Providers of a number of online services have been required by Ofcom to submit their record of their children’s risk assessment by 7 August, or face enforcement action.
Risk assessments are fundamental to keeping users safer online. In order to put in place appropriate safety measures to protect people, especially children, providers must first understand how harm could take place on their platforms, and what could increase those risks of harm.
On 24 April, Ofcom published its children’s safety codes of practice and guidance under the UK’s Online Safety Act.

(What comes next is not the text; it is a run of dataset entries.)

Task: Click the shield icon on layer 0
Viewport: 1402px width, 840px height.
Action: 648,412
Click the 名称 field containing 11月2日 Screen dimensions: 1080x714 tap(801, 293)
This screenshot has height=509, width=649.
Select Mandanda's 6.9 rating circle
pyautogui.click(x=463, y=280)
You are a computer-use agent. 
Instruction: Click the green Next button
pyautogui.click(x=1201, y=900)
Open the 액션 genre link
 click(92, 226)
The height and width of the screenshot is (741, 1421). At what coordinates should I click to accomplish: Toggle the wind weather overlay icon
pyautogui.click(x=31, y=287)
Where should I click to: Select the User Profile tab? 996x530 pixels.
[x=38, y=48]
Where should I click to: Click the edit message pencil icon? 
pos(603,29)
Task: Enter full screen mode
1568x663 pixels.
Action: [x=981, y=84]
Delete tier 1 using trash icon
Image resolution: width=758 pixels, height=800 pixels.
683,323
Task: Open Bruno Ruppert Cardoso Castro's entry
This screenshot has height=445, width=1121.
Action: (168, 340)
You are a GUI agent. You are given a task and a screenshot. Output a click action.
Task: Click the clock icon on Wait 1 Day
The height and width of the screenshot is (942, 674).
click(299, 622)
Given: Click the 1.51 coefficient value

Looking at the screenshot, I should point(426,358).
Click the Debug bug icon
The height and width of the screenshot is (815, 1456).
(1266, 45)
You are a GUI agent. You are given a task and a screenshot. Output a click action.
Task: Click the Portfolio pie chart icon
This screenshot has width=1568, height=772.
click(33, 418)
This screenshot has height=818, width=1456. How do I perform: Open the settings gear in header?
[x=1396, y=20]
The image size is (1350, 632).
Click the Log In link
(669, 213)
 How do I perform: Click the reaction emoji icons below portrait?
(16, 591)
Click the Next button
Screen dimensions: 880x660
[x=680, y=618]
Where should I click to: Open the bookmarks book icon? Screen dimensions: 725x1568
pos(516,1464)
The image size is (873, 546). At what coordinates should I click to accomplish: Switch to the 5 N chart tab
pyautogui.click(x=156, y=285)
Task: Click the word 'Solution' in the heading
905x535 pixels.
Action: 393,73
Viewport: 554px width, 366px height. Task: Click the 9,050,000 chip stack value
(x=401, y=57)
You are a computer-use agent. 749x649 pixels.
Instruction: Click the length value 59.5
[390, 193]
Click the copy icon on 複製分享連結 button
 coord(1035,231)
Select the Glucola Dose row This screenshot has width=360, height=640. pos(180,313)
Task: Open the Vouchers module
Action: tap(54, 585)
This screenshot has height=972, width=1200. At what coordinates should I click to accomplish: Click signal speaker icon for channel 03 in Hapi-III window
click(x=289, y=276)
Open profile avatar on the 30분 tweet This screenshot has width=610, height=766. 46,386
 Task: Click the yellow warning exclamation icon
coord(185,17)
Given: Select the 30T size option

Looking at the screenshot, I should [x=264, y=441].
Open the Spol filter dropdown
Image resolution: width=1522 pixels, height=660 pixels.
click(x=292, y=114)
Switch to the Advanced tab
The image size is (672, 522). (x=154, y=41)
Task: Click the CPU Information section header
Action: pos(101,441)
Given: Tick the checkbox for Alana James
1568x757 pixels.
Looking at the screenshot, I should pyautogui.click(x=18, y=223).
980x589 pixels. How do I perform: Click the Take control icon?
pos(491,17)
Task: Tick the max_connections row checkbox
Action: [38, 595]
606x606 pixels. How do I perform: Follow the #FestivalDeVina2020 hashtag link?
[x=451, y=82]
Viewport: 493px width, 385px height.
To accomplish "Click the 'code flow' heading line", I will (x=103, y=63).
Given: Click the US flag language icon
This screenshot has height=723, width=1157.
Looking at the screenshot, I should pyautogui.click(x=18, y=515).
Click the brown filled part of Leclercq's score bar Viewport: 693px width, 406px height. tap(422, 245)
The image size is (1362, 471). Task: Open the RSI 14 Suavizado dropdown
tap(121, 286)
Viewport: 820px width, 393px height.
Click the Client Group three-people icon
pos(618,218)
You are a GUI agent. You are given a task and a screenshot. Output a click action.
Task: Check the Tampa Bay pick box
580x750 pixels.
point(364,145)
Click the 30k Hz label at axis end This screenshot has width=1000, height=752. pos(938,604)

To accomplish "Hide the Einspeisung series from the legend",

From that point, providers had three months to carry out a suitable and sufficient children’s risk assessment, in line with our guidance.
Providers must also make and keep a written record of their risk assessment, including details about how it was carried out, its findings and how it is kept under review.
Enforcing the Act
To assess and monitor industry compliance with these children’s risk assessment duties under the Act, Ofcom has today launched an enforcement programme.
We have issued formal information requests to providers of a number of services today, setting them a deadline of 7 August by which to submit records of their children’s risk assessments to us.
Providers are required, by law, to respond to any statutory request for information by Ofcom in an accurate, complete and timely way. If any platform does not provide a satisfactory response, we will not hesitate to open investigations.
This follows a similar enforcement programme we launched in March into providers’ compliance with duties to carry out and record illegal harms risk assessments, under which we have already opened several investigations.